The items for value creation, strategic planning, and strategic positioning were developed specifically for this study. Dynamism and munificence were measured using items already developed and tested by Sutcliffe and Huber (1998). The items for NGO, employee, and government salience were developed in prior work by Agle et al. (1999). The authors developed items for stakeholder integration and continuous improvement using work by Sharma and Vredenburg (1998). The strategic positioning items were based on Nigh and Meznar’s (1995) items of social initiative, by which they meant proaction. The items measuring social responsibility orientation and participative decision-making orientation were drawn from the research of Goll and Zeitz (1991). All the items are found in the appendix.
This study used reflective, rather than formative indicators (Diamantopoulos, 1999; Diamantopoulos & Siguaw, 2002).
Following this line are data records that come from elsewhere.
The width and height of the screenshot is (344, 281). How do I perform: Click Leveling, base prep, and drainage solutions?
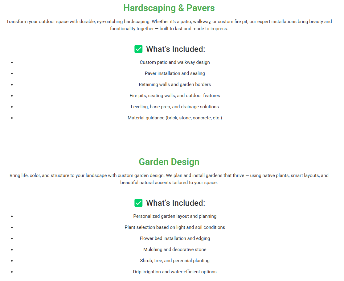(x=175, y=107)
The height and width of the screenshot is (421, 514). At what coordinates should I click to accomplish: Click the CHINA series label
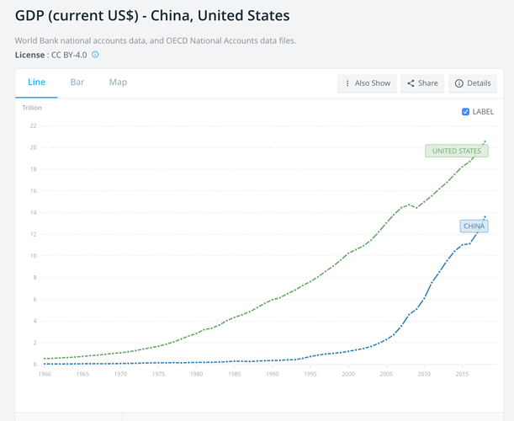pos(474,226)
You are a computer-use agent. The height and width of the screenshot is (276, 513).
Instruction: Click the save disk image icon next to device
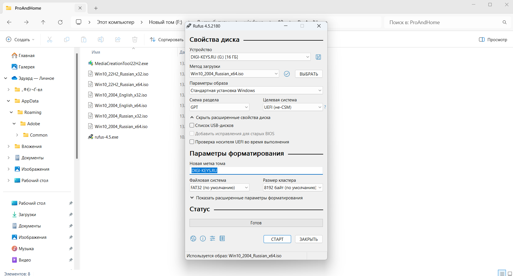pyautogui.click(x=318, y=57)
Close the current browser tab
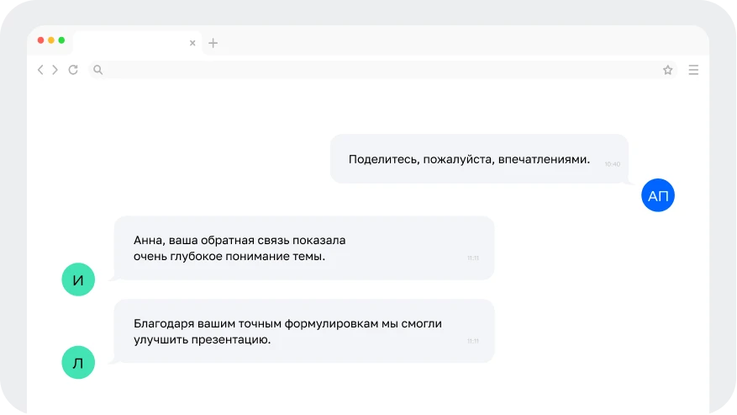The width and height of the screenshot is (737, 415). click(192, 43)
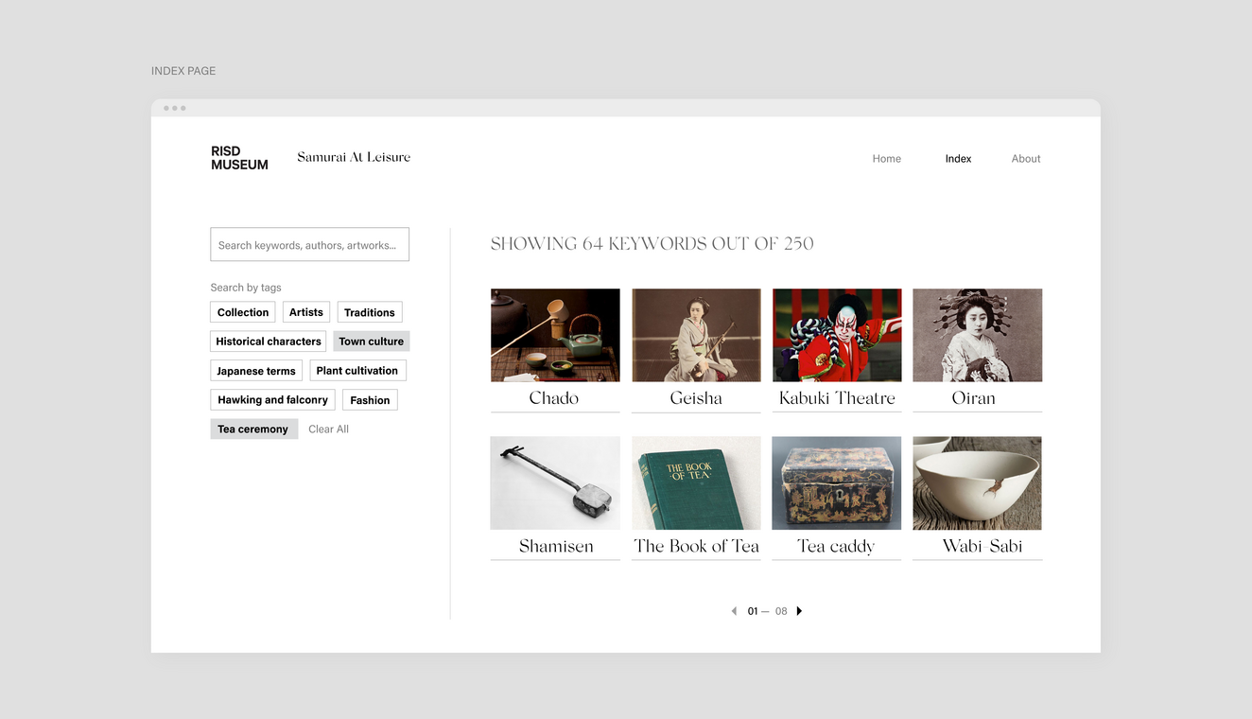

Reflective indicators are measures that are semantically redundant, or collinear with each other and with the construct to which they refer (Ehremberg & Goodhart, 1976; Kline, 1998). Formative indicators are not semantically redundant or collinear with the construct to which they refer, but they are strongly associated on a multivariate basis with the construct (Diamantopoulos & Winklhofer, 2001; Petter, Straub, & Rai, 2007). In other words, the indicators used in this study reflect an unobserved construct (latent variable), and are thus expected to load on the construct in question. An unobserved construct causes the observed measures, referred to as indicators, and also known as manifest variables. The opposite relationship holds for formative indicators. In this study, each of the unobserved constructs gives rise to or “causes” the observed indicators.
Data Collection
Firms were sampled from the Dicodi database of Spanish firms, published by Equifax Iberica. It consists of a total of almost 50,000 firms throughout the country. The authors sent surveys to the chief executive officers of the 500 largest firms in the Dicodi database, based on both sales and number of employees during April—July 2002. They received 110 responses to the survey, either after the initial mailing or as a result of the follow-up. This number represents a response rate of 21.8%.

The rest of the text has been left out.